A Cirey, 23 décembre [1737]
J'ai donc, suivant votre conseil, abandonné pour un temps la raison réciproque des carrés des distances, et la progression en nombres impairs dans laquelle tombent les corps graves et autres casses-tête, pour retourner à Melpomène. J'ai fait Mérope, mon cher ami, arbiter elegantiarum et judex noster. Ce n'est pas la Mérope de Maffey, c'est la mienne. Je veux vous l'envoyer, à vous et à notre aimable Cideville. Il y a si longtemps que je n'ai payé aucun tribut à notre amitié, qu'il faut bien réparer le temps perdu. Ce n'était pas la seule tragédie qu'on faisait à Cirey. Linant avait remis sur le métier cette intrigue égyptiaque que je lui avais fait commencer, il y a sept ans. Enfin il avait repris vigueur, et je me flattais que dans quatorze ans il aurait fini le cinquième acte. Raillerie à part, s'il avait voulu un peu travailler, je crois que l'ouvrage aurait eu du succès. Mais vous savez que le démon d'écrire en prose avait tellement possédé la sœur que madame du Châtelet a été dans la nécessité absolue de renvoyer la sœur et le frère. Ils ont grand tort l'un et l'autre. Ils pouvaient se faire un sort très doux, et se préparer un avenir agréable. Linant aurait passé sa vie dans la maison avec une pension. Son pupille en aurait eu soin toute sa vie. Il y a de la probité, de l'honneur dans cette maison du Châtelet. Celui qui avait élevé m. du Châtelet, est mort dans leur famille assez à son aise. Que pouvait faire de mieux un paresseux comme Linant, un homme qui d'ailleurs a si peu de ressources, un homme qui doit craindre à tout moment de perdre la vue; que pouvait il, dis-je, faire de mieux que de s'attacher à cette maison? Je crois qu'il se repentira plus d'un jour; mais il ne me convient pas de conserver avec lui le moindre commerce. Mon devoir a été de lui faire du bien quand vous et m. de Cideville me l'avez recommandé. Mon devoir est de l'oublier, puisqu'il a manqué à madame du Châtelet.

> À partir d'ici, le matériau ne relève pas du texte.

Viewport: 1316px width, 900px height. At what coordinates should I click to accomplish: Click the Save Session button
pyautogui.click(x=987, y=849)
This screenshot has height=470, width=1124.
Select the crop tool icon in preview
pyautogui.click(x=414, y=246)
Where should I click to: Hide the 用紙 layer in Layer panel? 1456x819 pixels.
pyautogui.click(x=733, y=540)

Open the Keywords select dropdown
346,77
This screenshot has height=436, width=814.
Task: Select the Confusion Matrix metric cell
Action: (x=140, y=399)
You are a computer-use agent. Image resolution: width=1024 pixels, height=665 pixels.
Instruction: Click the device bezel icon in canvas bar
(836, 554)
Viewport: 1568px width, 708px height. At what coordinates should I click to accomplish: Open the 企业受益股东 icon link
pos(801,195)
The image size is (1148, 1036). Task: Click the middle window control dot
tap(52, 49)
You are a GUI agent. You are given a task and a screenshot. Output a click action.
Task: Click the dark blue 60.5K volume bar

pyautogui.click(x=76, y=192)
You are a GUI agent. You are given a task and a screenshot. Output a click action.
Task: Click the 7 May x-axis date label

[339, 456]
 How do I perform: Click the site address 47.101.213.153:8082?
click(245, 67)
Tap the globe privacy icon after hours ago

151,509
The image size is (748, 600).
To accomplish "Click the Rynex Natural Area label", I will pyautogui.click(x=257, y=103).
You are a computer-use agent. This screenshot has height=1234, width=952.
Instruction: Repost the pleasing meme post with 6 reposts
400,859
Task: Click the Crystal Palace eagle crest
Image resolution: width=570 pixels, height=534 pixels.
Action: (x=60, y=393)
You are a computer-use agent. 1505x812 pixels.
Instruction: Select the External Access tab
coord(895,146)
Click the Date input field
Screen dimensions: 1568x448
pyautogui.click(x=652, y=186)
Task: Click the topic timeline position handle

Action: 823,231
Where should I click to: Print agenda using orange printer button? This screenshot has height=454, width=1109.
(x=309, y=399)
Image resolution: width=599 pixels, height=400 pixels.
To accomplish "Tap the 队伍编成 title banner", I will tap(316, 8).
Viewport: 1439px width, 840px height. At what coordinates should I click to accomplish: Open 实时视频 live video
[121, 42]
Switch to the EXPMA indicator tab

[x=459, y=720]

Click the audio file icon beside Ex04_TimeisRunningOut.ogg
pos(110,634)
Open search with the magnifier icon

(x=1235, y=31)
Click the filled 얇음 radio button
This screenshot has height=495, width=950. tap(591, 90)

Voulez vous, en attendant Mérope, une ode que j'ai faite sur la paix? On a tant fait de ces drogues que je n'ai pas voulu donner la mienne. Envoyez la à notre ami Cideville, et dites m'en votre avis, mais qu'elle n'ennuie que Cideville et vous. Les esprits sont à Paris dans une petite guerre civile; les jansénistes attaquent les jésuites, les cassinistes s'élèvent contre Maupertuis, et ne veulent pas que la terre soit plate aux pôles. Il faudrait les y envoyer pour leur peine. Les lullistes appelent les partisans de Rameau les ramoneurs. Pour moi, sans parti, sans intrigue, retiré dans le paradis terrestre de Cirey, je suis si peu attaché à tout ce qui se passe à Paris que je ne regrette pas même la diablerie de Rameau, ou les beaux airs de Persée. Si je peux regretter quelque chose, c'est vous, mon cher Formont, que j'estimerai et que j'aimerai toute ma vie. Madame du Châtelet, qui partage mes sentiments pour vous, vous fait les plus sincères compliments.
On arrête en France l'impression de ma Philosophie de Newton. Sans doute il y a dans cet ouvrage des erreurs que je n'ai pas aperçues.